Anyway, some of my favorite beat music jams are vocal tracks (RobertaFlack by Flying Lotus, Ooops by Hudson Mohawke [a more mainstream song than most beat music but similar vibe to LandLord] and everything 0. does), so to hear these guys on this EP combining all the glitchy, hip-hoppy production of the beat music movement with really killer, soulful vocals, really makes me happy about music nowadays. These guys have said that "future r&b" is pretty much what they're going for here, and I think they NAIL it.

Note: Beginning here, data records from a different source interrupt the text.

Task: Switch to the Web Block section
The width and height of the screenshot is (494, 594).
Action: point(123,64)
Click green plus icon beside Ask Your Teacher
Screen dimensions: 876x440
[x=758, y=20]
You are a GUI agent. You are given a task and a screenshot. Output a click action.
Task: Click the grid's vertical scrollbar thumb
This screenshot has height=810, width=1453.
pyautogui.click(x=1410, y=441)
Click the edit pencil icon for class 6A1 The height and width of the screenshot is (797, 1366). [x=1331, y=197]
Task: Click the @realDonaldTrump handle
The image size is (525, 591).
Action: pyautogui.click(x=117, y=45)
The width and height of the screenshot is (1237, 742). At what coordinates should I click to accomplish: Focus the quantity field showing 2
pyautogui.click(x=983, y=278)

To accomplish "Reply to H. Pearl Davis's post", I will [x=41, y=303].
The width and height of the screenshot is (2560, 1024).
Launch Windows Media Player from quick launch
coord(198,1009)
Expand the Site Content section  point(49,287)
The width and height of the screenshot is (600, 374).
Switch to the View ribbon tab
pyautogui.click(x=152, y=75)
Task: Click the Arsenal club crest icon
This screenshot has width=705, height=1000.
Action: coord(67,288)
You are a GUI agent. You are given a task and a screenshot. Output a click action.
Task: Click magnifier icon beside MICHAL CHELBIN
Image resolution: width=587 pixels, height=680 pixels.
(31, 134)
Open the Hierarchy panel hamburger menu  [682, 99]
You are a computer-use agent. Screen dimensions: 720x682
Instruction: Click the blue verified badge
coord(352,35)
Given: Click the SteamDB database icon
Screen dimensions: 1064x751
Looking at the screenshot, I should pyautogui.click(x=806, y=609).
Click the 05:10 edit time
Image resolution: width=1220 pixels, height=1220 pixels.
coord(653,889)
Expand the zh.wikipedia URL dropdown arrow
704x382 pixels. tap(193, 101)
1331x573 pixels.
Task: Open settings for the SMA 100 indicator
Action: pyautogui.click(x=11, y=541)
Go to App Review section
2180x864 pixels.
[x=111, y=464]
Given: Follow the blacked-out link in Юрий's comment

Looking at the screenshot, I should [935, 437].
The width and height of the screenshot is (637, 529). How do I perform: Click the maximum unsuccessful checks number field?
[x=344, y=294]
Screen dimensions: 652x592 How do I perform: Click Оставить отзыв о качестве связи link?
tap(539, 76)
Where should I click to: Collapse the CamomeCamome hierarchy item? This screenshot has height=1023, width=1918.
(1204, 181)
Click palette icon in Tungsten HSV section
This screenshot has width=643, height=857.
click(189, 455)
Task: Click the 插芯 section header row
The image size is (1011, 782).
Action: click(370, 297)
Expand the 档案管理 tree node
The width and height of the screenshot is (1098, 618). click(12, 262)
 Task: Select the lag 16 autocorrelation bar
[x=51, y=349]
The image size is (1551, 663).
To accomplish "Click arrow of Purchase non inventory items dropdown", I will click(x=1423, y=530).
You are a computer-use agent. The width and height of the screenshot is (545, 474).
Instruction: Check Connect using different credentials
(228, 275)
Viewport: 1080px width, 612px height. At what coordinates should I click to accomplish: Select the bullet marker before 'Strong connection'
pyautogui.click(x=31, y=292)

COP THIS SHIT!! (also it's free)

The Upside - Landlord

My personal favorite track. Great synths, thick beat, and AWESOME vocal production (the same can be said for pretty much the whole album). PLUS it comes with a catchy chorus, guilt-free! "I'm so down for you, down, til the ceiling's the ground..."

The other tracks on here are great too. "Animal" is fierce and ominous, another killer chorus with nasty-ass vocals. "The Upset" has this awesome 8-bit feel over a stuttering beat and bassline, and these wobbly square synths that these guys seem to love so much. And there's instrumentals too, for those of you who like your boom-bap without too much vocal saturation ("Airport Security Sabbatical" and "Bluetooh Narcotics"), though I'm all for it.

again:
COP THIS SHIT!!(remember, it's free!)






P.S. All Songs Considered has an awesome series called "You've Never Heard....[album name]?" where they ask young interns to review classic albums. Pretty neat to hear fresh perspectives. God I love NPR. Check it.